In 1994, producers planned a major storyline that would revolve around a car crash; the biggest stunt to happen in the soaps first few years. The storyline was planned as an exit storyline for departing actors, Andrew Binns (Nurse Steve Mills) and Elizabeth Skeen (Sam's wife, TP). Naufahu was sceptical when he first heard TP was being killed off and recalled thinking, "her exit is gonna be pretty lame, she might choke on a KFC drumstick or something." The car crash was written to involve several characters, including Sam, Steve, TP, Chris Warner (Michael Galvin) and Kirsty Knight (Angela Dotchin), but it was not revealed to the public who would die. Whilst filming the stunt, paparazzi from a national newspaper arrived on location to try and capture which character would die, leading to weeks of speculation in the New Zealand entertainment media. Television New Zealand set about launching a disinformation campaign, with all the actors involved being interviewed for publications as though they were leaving the show. The storyline saw Chris, TP, Steve, and Kirsty travelling in a car back from Leonard (Marton Csokas) and Gina's (Josephine Davison) leaving party, only for Chris and Steve to get in a heated argument that saw the car roll off a bank. Sam arrived on scene, only to witness the car dramatically explode with TP and Steve still inside. The explosion was the final segment filmed in the scene, but Galvin noted the "Simple pleasures" they had in staying on location to witness the stunt. Naufahu found TP's death upsetting and admitted, "fogging up" whilst reading the final draft of the script, "TP was just so innocent and beautiful – the writers did amazingly. So then came the challenge of doing justice to the script." Naufahu believed the death of TP saw a huge change in Sam, "When TP passed away in a car crash I sort of realized I've actually got to really work and put something into it. That was a little bit of a turning point. It was a huge storyline." The death of TP weighed heavily on Sam for the rest of his first stint, his characterisation saw him become a "bitter" and "angry" man and eventually saw him depart in 1996 after realising he had not coped properly with TP's death. In 2014, twenty years to the day of TP's death, scenes aired that saw Sam emotionally break down to Ula Levi (Frankie Adams) and admit how TP's death had impacted his life.

==Reception==
Throughout his appearances in the nineties, Sam was described as a "hunk" and was referred to by broadcaster Robbie Rakete as a "great character". Naufahu did not realise until he returned for his second stint, the importance it was to have a portrayal of a Pacific Islander in the soaps original cast.

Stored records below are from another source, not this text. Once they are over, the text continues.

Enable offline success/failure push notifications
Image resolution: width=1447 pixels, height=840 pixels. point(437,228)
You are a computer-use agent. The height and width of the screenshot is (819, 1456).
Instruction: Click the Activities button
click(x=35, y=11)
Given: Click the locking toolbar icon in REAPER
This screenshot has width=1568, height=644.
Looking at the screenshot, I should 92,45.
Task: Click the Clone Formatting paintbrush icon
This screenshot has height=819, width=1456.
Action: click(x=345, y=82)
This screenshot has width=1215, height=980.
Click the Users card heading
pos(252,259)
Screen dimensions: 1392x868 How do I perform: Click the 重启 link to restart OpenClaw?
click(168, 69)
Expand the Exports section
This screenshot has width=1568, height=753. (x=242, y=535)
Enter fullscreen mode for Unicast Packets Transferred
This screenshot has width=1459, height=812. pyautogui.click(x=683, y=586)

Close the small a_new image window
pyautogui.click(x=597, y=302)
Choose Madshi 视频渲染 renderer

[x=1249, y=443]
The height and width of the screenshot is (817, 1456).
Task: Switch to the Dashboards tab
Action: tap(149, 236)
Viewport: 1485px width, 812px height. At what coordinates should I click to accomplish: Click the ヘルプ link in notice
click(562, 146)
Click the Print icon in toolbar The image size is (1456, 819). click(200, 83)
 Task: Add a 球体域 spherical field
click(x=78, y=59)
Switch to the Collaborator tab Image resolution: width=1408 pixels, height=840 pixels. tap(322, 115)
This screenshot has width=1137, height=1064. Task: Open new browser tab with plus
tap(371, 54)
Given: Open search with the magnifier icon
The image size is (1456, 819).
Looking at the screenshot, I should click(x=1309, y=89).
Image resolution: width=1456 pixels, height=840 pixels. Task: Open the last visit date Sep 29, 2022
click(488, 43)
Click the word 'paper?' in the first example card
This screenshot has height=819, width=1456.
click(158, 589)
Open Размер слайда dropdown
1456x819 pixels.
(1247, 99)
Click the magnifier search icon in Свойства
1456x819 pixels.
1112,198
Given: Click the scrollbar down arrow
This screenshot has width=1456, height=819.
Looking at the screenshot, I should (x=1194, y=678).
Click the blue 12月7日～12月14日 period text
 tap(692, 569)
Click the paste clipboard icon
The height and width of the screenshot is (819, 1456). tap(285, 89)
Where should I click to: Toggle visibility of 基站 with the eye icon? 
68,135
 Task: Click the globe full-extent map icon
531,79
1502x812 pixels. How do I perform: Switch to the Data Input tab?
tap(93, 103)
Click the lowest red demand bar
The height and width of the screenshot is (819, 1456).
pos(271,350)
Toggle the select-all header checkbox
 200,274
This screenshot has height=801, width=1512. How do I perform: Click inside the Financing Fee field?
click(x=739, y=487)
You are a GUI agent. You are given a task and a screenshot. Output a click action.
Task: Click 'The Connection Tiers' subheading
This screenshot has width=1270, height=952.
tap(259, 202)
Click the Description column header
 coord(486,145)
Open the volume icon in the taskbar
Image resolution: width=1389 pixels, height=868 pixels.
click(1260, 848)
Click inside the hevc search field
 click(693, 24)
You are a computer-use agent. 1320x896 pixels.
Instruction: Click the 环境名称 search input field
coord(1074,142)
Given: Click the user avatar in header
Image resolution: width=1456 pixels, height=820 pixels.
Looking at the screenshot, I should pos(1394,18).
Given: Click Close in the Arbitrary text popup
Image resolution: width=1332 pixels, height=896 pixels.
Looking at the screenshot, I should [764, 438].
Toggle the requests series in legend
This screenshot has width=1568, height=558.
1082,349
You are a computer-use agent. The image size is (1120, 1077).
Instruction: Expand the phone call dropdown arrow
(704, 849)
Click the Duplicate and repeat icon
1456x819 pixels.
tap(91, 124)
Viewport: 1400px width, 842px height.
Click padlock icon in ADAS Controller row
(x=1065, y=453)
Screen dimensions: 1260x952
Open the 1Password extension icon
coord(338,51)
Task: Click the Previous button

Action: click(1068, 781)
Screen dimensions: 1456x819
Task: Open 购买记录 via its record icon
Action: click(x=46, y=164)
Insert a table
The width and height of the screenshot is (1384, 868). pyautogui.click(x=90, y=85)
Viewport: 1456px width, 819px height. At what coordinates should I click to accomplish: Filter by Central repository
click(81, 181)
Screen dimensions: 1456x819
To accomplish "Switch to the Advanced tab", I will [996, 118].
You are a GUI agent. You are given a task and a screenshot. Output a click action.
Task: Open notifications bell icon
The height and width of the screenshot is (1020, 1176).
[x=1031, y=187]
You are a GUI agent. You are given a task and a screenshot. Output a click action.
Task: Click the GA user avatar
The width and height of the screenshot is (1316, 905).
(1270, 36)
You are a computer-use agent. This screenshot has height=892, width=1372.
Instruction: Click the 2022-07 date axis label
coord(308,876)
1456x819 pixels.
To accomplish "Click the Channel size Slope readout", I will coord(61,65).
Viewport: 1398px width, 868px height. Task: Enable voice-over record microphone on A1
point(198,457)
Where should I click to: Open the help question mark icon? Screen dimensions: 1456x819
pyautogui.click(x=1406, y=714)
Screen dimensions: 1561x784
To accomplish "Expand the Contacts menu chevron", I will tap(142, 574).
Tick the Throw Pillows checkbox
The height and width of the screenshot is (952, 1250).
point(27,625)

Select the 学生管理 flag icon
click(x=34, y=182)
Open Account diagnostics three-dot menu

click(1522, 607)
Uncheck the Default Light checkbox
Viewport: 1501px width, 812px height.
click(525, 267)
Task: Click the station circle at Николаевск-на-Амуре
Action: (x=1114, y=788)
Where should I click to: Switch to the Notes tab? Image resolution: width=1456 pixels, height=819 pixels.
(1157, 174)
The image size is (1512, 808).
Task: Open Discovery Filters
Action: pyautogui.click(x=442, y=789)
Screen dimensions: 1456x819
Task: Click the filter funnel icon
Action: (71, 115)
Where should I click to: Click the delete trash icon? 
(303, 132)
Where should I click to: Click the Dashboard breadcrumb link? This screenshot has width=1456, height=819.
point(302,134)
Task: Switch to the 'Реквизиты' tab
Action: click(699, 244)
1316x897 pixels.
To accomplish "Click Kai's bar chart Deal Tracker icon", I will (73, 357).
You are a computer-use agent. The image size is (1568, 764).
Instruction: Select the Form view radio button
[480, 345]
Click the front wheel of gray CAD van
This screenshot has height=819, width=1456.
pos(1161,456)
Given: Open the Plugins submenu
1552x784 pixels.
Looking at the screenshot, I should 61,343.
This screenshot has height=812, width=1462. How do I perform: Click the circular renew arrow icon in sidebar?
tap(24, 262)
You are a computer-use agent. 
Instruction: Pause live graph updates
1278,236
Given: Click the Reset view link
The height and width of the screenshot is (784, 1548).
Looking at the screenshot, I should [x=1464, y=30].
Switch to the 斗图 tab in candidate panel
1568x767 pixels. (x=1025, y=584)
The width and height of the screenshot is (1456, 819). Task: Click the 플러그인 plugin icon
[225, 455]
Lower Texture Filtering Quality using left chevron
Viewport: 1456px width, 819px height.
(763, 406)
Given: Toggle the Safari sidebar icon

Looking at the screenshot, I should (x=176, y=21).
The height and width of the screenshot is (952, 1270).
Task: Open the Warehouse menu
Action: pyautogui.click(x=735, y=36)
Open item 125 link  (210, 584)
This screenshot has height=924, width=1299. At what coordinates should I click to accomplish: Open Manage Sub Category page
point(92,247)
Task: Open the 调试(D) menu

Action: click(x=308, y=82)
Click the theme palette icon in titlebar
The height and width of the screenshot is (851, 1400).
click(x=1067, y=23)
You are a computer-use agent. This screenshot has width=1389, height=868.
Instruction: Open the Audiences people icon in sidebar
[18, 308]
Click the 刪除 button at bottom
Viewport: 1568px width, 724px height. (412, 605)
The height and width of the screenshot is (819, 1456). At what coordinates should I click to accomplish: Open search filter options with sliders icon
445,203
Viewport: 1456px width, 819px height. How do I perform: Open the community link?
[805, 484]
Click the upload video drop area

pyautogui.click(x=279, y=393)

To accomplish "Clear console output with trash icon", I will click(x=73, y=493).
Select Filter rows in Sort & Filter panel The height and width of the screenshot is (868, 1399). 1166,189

Sam's romance with TP (Elizabeth Skeen) alongside her death, were named as one of the most memorable story lines ever featured on the soap. Her death was also voted as the shows 4th most memorable storyline by fans. The 1993 storyline that saw Sam struggle to cope with co worker Jamie Forrest's (Karl Urban) sexuality and relationship with Jonathon McKenna (Kieren Hutchison) was considered groundbreaking for New Zealand television. It was deemed so controversial that the couple's first kiss was edited before lips actually touched to only show Sam's shocked expression. Upon Sam's return in 2014, radio program, The Two Robbies Breakfast Show suggested that bringing him back alongside the earlier return of Grace Kwan (Lynette Forday) was a possible attempt at drawing in an older audience familiar with them through watching in the nineties. Naufahu's screen daughter Sophie McIntosh (Honour Aleni) enjoyed working alongside him and noted that he had taught her a lot with his vast experience.